**ABOUT THIS TASK:** Print the whole listing, keeping every line exactly as given.
◇ ◇ ◇ ◇
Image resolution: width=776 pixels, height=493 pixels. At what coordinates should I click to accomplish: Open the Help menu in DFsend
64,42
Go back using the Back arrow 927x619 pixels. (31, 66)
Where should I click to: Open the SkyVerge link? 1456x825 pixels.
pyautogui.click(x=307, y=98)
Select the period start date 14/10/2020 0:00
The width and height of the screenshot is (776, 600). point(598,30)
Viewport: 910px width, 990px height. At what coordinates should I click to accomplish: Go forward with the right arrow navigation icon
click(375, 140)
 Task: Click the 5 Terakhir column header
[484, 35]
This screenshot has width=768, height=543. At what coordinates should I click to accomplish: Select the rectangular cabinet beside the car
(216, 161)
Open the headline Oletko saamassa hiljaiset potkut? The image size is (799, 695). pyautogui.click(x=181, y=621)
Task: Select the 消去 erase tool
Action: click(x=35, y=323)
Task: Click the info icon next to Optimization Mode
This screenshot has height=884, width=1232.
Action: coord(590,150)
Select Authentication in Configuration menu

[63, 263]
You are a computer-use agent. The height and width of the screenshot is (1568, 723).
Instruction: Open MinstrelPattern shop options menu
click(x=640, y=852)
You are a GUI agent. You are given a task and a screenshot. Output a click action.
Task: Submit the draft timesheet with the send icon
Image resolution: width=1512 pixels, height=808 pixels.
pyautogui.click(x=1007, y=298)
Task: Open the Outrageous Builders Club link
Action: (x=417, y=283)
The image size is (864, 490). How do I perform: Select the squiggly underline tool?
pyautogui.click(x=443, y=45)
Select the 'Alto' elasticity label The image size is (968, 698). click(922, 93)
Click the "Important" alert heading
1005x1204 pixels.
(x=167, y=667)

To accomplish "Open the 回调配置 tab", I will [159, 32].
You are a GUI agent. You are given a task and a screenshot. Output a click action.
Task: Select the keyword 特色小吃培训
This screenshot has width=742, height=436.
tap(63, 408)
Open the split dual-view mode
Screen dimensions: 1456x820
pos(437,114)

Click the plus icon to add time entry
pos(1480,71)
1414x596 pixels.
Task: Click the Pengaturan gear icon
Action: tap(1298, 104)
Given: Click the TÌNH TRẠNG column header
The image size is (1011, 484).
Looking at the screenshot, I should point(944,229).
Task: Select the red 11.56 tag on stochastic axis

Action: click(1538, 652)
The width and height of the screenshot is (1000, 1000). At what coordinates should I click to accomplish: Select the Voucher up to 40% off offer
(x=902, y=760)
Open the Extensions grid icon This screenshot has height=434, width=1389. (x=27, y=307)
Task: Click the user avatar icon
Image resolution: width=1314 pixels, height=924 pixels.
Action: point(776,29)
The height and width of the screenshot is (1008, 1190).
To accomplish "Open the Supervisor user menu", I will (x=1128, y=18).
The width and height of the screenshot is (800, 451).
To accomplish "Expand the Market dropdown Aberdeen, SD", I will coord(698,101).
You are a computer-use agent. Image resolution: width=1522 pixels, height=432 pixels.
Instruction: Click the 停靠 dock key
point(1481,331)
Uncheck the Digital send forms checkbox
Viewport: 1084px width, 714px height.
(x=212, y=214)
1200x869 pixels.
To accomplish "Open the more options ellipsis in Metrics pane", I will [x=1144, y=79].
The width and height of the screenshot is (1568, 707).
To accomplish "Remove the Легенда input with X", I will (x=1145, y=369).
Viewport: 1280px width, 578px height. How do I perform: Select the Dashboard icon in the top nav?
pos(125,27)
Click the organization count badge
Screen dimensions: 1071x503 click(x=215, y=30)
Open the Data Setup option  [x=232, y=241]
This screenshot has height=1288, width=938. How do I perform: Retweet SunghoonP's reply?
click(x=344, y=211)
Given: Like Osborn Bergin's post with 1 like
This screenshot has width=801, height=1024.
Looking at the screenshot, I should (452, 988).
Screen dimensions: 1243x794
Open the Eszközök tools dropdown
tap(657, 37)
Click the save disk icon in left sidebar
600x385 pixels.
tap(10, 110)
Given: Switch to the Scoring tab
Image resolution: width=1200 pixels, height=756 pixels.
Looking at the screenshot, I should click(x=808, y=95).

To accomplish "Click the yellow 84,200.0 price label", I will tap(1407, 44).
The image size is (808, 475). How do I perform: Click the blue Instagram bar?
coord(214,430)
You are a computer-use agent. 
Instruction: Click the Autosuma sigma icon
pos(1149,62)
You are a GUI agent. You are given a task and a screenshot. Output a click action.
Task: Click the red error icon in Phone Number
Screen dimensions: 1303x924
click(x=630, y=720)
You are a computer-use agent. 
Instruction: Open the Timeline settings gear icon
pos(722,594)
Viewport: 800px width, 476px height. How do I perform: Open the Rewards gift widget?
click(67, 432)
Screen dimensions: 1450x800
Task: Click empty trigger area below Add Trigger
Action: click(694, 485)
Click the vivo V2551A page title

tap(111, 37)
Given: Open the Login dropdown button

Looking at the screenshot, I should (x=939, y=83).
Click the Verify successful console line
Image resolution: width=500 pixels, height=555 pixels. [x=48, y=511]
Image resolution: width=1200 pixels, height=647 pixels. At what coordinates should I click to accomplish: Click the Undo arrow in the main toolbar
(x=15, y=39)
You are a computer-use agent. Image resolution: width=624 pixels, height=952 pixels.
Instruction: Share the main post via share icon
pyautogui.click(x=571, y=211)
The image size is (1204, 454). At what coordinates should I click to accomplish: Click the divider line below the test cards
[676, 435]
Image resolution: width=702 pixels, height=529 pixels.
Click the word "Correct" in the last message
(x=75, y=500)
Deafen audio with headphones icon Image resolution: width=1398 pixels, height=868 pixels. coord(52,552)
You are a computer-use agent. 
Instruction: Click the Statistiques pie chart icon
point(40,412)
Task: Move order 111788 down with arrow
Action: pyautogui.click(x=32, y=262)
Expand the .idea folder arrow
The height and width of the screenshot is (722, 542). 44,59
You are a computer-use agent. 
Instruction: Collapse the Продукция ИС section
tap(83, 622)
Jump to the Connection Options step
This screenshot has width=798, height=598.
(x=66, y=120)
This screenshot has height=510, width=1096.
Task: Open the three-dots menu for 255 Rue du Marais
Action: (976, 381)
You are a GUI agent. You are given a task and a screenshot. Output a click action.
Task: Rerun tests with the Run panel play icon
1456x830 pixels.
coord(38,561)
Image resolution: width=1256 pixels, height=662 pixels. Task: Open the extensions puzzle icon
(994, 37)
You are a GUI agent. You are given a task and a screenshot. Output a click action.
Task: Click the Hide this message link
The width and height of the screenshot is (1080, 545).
◇ ◇ ◇ ◇
**WORKED SOLUTION:**
Image resolution: width=776 pixels, height=493 pixels. At what coordinates should I click to accomplish: Open the Help menu in DFsend
64,42
Go back using the Back arrow 927x619 pixels. (31, 66)
Where should I click to: Open the SkyVerge link? 1456x825 pixels.
pyautogui.click(x=307, y=98)
Select the period start date 14/10/2020 0:00
The width and height of the screenshot is (776, 600). point(598,30)
Viewport: 910px width, 990px height. At what coordinates should I click to accomplish: Go forward with the right arrow navigation icon
click(375, 140)
 Task: Click the 5 Terakhir column header
[484, 35]
This screenshot has width=768, height=543. At what coordinates should I click to accomplish: Select the rectangular cabinet beside the car
(216, 161)
Open the headline Oletko saamassa hiljaiset potkut? The image size is (799, 695). pyautogui.click(x=181, y=621)
Task: Select the 消去 erase tool
Action: click(x=35, y=323)
Task: Click the info icon next to Optimization Mode
This screenshot has height=884, width=1232.
Action: coord(590,150)
Select Authentication in Configuration menu

[63, 263]
You are a computer-use agent. The height and width of the screenshot is (1568, 723).
Instruction: Open MinstrelPattern shop options menu
click(x=640, y=852)
You are a GUI agent. You are given a task and a screenshot. Output a click action.
Task: Submit the draft timesheet with the send icon
Image resolution: width=1512 pixels, height=808 pixels.
pyautogui.click(x=1007, y=298)
Task: Open the Outrageous Builders Club link
Action: (x=417, y=283)
The image size is (864, 490). How do I perform: Select the squiggly underline tool?
pyautogui.click(x=443, y=45)
Select the 'Alto' elasticity label The image size is (968, 698). click(922, 93)
Click the "Important" alert heading
1005x1204 pixels.
(x=167, y=667)

To accomplish "Open the 回调配置 tab", I will [159, 32].
You are a GUI agent. You are given a task and a screenshot. Output a click action.
Task: Select the keyword 特色小吃培训
This screenshot has width=742, height=436.
tap(63, 408)
Open the split dual-view mode
Screen dimensions: 1456x820
pos(437,114)

Click the plus icon to add time entry
pos(1480,71)
1414x596 pixels.
Task: Click the Pengaturan gear icon
Action: tap(1298, 104)
Given: Click the TÌNH TRẠNG column header
The image size is (1011, 484).
Looking at the screenshot, I should point(944,229).
Task: Select the red 11.56 tag on stochastic axis

Action: click(1538, 652)
The width and height of the screenshot is (1000, 1000). At what coordinates should I click to accomplish: Select the Voucher up to 40% off offer
(x=902, y=760)
Open the Extensions grid icon This screenshot has height=434, width=1389. (x=27, y=307)
Task: Click the user avatar icon
Image resolution: width=1314 pixels, height=924 pixels.
Action: point(776,29)
The height and width of the screenshot is (1008, 1190).
To accomplish "Open the Supervisor user menu", I will (x=1128, y=18).
The width and height of the screenshot is (800, 451).
To accomplish "Expand the Market dropdown Aberdeen, SD", I will coord(698,101).
You are a computer-use agent. Image resolution: width=1522 pixels, height=432 pixels.
Instruction: Click the 停靠 dock key
point(1481,331)
Uncheck the Digital send forms checkbox
Viewport: 1084px width, 714px height.
(x=212, y=214)
1200x869 pixels.
To accomplish "Open the more options ellipsis in Metrics pane", I will [x=1144, y=79].
The width and height of the screenshot is (1568, 707).
To accomplish "Remove the Легенда input with X", I will (x=1145, y=369).
Viewport: 1280px width, 578px height. How do I perform: Select the Dashboard icon in the top nav?
pos(125,27)
Click the organization count badge
Screen dimensions: 1071x503 click(x=215, y=30)
Open the Data Setup option  [x=232, y=241]
This screenshot has height=1288, width=938. How do I perform: Retweet SunghoonP's reply?
click(x=344, y=211)
Given: Like Osborn Bergin's post with 1 like
This screenshot has width=801, height=1024.
Looking at the screenshot, I should (452, 988).
Screen dimensions: 1243x794
Open the Eszközök tools dropdown
tap(657, 37)
Click the save disk icon in left sidebar
600x385 pixels.
tap(10, 110)
Given: Switch to the Scoring tab
Image resolution: width=1200 pixels, height=756 pixels.
Looking at the screenshot, I should click(x=808, y=95).

To accomplish "Click the yellow 84,200.0 price label", I will tap(1407, 44).
The image size is (808, 475). How do I perform: Click the blue Instagram bar?
coord(214,430)
You are a computer-use agent. 
Instruction: Click the Autosuma sigma icon
pos(1149,62)
You are a GUI agent. You are given a task and a screenshot. Output a click action.
Task: Click the red error icon in Phone Number
Screen dimensions: 1303x924
click(x=630, y=720)
You are a computer-use agent. 
Instruction: Open the Timeline settings gear icon
pos(722,594)
Viewport: 800px width, 476px height. How do I perform: Open the Rewards gift widget?
click(67, 432)
Screen dimensions: 1450x800
Task: Click empty trigger area below Add Trigger
Action: click(694, 485)
Click the vivo V2551A page title

tap(111, 37)
Given: Open the Login dropdown button

Looking at the screenshot, I should (x=939, y=83).
Click the Verify successful console line
Image resolution: width=500 pixels, height=555 pixels. [x=48, y=511]
Image resolution: width=1200 pixels, height=647 pixels. At what coordinates should I click to accomplish: Click the Undo arrow in the main toolbar
(x=15, y=39)
You are a computer-use agent. Image resolution: width=624 pixels, height=952 pixels.
Instruction: Share the main post via share icon
pyautogui.click(x=571, y=211)
The image size is (1204, 454). At what coordinates should I click to accomplish: Click the divider line below the test cards
[676, 435]
Image resolution: width=702 pixels, height=529 pixels.
Click the word "Correct" in the last message
(x=75, y=500)
Deafen audio with headphones icon Image resolution: width=1398 pixels, height=868 pixels. coord(52,552)
You are a computer-use agent. 
Instruction: Click the Statistiques pie chart icon
point(40,412)
Task: Move order 111788 down with arrow
Action: pyautogui.click(x=32, y=262)
Expand the .idea folder arrow
The height and width of the screenshot is (722, 542). 44,59
You are a computer-use agent. 
Instruction: Collapse the Продукция ИС section
tap(83, 622)
Jump to the Connection Options step
This screenshot has width=798, height=598.
(x=66, y=120)
This screenshot has height=510, width=1096.
Task: Open the three-dots menu for 255 Rue du Marais
Action: (976, 381)
You are a GUI agent. You are given a task and a screenshot. Output a click action.
Task: Rerun tests with the Run panel play icon
1456x830 pixels.
coord(38,561)
Image resolution: width=1256 pixels, height=662 pixels. Task: Open the extensions puzzle icon
(994, 37)
You are a GUI agent. You are given a task and a screenshot. Output a click action.
Task: Click the Hide this message link
The width and height of the screenshot is (1080, 545).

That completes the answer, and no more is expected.